Indeed, but this works because the while loop has excluded the possibility that the square would be EMPTY. For leaper captures-only it is more difficult, because you want to test purely for enemy pieces.
If you have bits to spare in the piece encoding, you can duplicate the WHITE and BLACK bits, and only set one of each pair in the border guards. When generating leaper captures you can then test for the enemy bit that is not set in the guards. The disadvantage is that piece lists will be wasting a lot of space this way.
An alternative is to encode the guard as the bit just above the color bits. Say EMPTY = 0, WHITE = 32, BLACK = 64, GUARD = 128. Then you would have:
00000000 empty
001nnnnn white pieces (use 32-62)
010nnnnn black pieces (use 64-94)
10000000 guard (128)
11000000 test mask for rejecting black any-moves
10100000 test mask for rejecting white any-moves
00100000 test mask for accepting black captures-only
01000000 test mask for accepting white captures-only
11100000 test mask for rejecting Pawn non-captures
Usually border guards would not be used to index any piece tables, so you won't care that it is an outlier. Such tables need often to be indexed by empty squares, however. So it wastes about 33% space that codes 1-31 are not in use. This can be ameliorated by interleaving all piece tables with elements of the same data size with a stride of 63, and not using nnnnn = 31 for any piece. Then the EMPTY slot of the next table maps into the hole between the white and black pieces of the one before it. Then only the first table still has some unused elements in it.
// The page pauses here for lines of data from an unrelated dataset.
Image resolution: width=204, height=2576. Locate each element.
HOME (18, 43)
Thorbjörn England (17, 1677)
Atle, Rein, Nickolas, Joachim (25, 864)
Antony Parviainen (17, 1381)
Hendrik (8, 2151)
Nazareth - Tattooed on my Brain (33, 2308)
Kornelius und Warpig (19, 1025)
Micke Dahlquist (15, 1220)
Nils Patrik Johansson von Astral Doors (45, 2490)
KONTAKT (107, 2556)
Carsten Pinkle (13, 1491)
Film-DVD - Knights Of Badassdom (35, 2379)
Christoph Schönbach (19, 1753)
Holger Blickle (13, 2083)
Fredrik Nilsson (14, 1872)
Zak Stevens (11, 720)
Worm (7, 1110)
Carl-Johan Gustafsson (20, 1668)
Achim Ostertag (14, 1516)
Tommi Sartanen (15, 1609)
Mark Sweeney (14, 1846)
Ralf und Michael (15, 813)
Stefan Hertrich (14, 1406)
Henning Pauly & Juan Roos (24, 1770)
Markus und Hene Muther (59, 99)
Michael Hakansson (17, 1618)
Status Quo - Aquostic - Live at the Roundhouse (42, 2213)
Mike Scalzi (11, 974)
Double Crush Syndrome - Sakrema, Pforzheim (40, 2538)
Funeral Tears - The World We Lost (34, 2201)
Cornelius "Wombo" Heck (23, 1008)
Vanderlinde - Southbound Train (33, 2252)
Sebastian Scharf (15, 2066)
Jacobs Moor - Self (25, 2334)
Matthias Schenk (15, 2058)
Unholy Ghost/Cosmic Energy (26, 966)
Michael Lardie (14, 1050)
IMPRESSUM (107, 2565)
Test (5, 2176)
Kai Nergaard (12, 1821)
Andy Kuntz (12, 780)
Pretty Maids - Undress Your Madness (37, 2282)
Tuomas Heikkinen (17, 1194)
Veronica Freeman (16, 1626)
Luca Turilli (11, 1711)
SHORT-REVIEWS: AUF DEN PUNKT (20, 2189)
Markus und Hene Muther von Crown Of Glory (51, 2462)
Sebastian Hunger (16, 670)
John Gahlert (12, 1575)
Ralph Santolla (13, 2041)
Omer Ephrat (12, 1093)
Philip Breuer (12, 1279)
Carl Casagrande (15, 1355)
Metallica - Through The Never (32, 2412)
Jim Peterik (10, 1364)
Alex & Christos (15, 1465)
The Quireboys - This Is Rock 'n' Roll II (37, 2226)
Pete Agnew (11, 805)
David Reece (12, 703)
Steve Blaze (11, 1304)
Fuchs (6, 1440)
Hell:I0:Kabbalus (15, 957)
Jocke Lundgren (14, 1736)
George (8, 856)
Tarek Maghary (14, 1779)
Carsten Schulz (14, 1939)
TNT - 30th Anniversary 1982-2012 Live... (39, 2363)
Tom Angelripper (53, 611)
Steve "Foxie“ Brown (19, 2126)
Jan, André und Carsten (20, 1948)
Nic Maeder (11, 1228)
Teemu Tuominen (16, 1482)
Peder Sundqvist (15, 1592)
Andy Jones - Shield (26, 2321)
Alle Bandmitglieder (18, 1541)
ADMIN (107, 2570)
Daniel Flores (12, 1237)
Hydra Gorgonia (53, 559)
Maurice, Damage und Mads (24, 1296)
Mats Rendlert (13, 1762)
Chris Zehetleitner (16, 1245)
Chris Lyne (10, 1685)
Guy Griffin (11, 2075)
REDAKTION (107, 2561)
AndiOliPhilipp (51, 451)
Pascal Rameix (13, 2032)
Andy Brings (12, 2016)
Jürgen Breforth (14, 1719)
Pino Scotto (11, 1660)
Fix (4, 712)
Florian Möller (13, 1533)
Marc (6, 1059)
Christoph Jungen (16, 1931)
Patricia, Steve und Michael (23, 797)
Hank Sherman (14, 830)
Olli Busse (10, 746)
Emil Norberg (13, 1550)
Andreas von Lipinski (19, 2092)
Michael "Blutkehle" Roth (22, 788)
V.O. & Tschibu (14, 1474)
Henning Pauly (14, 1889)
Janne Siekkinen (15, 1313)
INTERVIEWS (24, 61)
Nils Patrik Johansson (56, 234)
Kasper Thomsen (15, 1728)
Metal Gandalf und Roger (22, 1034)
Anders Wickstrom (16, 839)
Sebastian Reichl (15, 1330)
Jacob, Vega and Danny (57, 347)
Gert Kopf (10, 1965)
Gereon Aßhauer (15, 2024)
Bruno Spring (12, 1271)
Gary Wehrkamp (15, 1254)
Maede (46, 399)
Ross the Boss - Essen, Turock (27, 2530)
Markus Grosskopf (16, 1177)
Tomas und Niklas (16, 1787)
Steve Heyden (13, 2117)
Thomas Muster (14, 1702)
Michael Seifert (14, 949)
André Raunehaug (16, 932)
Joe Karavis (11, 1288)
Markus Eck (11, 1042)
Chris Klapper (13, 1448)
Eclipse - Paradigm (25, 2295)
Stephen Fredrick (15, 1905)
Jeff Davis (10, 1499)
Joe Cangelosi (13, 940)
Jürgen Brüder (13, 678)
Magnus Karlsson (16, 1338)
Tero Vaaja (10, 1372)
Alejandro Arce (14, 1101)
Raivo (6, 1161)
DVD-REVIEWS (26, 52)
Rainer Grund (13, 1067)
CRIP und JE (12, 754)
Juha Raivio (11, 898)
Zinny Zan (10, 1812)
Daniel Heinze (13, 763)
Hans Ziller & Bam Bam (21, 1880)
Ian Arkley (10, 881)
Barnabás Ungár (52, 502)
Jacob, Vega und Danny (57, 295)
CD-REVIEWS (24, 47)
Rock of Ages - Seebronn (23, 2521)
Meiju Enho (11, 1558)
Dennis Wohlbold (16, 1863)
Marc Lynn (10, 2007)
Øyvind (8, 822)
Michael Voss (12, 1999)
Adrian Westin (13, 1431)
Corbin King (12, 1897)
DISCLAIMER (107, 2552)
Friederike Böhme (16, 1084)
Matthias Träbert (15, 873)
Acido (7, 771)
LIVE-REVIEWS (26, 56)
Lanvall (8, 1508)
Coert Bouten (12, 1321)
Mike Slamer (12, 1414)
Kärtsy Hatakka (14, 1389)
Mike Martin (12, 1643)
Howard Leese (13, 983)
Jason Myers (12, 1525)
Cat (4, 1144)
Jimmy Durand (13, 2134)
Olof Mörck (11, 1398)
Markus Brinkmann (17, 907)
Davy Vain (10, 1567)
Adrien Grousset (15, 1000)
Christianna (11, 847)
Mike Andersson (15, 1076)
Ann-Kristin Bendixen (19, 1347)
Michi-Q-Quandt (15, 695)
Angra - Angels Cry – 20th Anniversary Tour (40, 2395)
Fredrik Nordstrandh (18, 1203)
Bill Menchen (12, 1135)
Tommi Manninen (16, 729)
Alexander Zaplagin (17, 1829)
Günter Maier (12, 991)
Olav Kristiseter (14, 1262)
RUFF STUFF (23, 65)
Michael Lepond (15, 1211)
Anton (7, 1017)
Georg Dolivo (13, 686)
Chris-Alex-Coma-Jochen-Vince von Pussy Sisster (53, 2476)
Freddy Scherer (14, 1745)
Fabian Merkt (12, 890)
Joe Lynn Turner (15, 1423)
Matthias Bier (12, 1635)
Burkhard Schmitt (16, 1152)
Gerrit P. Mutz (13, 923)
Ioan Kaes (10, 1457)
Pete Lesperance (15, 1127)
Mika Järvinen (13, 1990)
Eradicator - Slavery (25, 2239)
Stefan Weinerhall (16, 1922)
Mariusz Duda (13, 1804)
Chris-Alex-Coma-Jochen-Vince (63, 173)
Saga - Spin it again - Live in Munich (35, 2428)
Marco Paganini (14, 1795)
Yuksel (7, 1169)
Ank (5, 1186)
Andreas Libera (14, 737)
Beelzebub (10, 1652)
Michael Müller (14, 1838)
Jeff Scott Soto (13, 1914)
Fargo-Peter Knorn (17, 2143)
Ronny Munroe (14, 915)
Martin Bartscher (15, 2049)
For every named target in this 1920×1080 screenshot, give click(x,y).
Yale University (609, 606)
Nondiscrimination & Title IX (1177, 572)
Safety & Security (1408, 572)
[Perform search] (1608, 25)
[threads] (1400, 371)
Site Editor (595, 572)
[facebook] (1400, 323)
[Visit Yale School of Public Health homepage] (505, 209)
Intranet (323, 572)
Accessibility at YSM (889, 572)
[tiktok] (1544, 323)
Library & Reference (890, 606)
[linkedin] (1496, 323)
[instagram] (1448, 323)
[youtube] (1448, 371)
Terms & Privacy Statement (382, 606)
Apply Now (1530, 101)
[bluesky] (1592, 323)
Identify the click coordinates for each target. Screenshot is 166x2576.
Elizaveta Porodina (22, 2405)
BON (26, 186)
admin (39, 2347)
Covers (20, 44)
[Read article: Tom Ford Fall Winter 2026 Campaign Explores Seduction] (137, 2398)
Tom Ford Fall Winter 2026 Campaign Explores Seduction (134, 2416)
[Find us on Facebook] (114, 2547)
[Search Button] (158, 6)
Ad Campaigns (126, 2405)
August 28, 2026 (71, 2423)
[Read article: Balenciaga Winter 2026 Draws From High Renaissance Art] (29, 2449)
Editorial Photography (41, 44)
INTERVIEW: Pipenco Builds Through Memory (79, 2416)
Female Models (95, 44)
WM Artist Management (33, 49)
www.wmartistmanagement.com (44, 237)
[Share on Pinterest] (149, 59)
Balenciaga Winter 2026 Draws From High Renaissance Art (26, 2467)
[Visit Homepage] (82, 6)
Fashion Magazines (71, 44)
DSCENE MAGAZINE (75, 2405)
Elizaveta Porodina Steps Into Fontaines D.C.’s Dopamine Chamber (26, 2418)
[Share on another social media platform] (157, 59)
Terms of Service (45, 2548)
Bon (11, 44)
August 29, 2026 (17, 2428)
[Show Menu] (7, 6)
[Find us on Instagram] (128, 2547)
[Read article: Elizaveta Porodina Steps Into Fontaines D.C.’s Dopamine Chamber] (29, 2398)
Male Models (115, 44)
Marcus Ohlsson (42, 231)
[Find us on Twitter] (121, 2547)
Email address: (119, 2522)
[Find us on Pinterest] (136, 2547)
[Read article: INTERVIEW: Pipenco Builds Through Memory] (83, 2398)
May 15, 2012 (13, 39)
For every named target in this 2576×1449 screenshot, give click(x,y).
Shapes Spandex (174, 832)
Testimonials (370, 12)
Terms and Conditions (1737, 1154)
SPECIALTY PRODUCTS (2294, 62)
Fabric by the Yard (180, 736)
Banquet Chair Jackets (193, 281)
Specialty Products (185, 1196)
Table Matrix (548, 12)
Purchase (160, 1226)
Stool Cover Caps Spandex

But you can probably find a table that would never need to be indexed by an empty square (e.g. capture codes), and make that the first one, chopping off the first 32 entries entirely.
For having efficient capture generation in a mailbox engine it would be much more important to eliminate the entire while(board[to] == EMPTY) loop, though. (I guess this should qualify as a non-rookie topic!) This can be done by maintaining an array viewDistance[square][direction] that stores the distance to the nearest obstacle in each of the 8 directions for all occopied board squares and the border guards adjacent to the board. (The latter only for those directions that lead back to the board.) Then you can get the to-square of slider captures in a single branch-free step, to = from + viewDistance[direction]*step[direction].
Update of this viewDistance[][] is surprisingly cheap, and can be done just before you start move generation. For the evacuated square sq you can do
Code: Select all
for(d=0; d<4; d++) {
int upstream = sq + viewDistance[sq][d]*step[d];
int downstream = sq - viewDistance[sq][d+4]*step[d];
viewDistance[upstream][d+4] += viewDistance[sq][d+4];
viewDistance[downstream][d] += viewDistance[sq][d];
}
(where directions are numbered such that d+4 is the direction opposite to d), and for the UnMake the same with -= instead of +=. Because the large majority of moves in the tree are captures, an evacuated square is all you have to deal with, as the to-square was already blocked before the move by the capture victim, and will remain so.
For the comparatively rare non-captures you would need to account for the blocking, which is a bit more expensive, and does require a board scan, as the viewDistance did not hold any data on the previously empty square. So you would have to reconstruct the data for that square the hard way. (And save the old content, as it could still be relevant for UnMake of previous plies that evacuated it.) The cost would be comparable to generating captures of only a single Rook or Bishop through ray scans, however, as you would only have to scan in 4 directions to reach an occupied square, after which the viewDistance data found there will point you directly to the first obstacle in the opposite direction.
There is an alternative way for doing this blocking update, which becomes competitive for large boards that are close to empty (so that ray scans would usually continue all the way to the board edge). This would start at a border guard that looks in the direction of the newly occupied square (obtained from a table indexed by that square and the direction to be handled), and use the viewDistance info to hop from occupied square to occupied square, until you overshoot the newly occupied square. (On a nearly empty board the first try would likely already overshoot the target.) The last two squares visited would be the 'end stops' of the newly occupied square, and should get their viewDistance in the direction of the latter updated.
Code: Select all
for(d=0; d<4; d++) {
int oldHop, v = step[d];
int hop = edge[sq][dir]; // tabulated intersection of rays with border
do {
oldHop = hop;
hop += viewDistance[hop][d]*v; // hop to next obstacle
} while(baseStep[sq - hop] == v); // baseStep flips when we overshoot
viewDistance[sq][d] = viewDistance[hop][d+4] = distance[sq-hop]; // update
viewDistance[sq][d+4] = viewDistance[oldHop][d] = distance[sq-oldHop];
}
The UnMake is again simple, because then the table itself contains all info needed to do it. It is in fact the same code as given above for evacuating a square on MakeMove(). Followed by restoring the info on the square itself for all its directions. (As the distances easily fit in bytes, you can save and restore that as a single uint64.)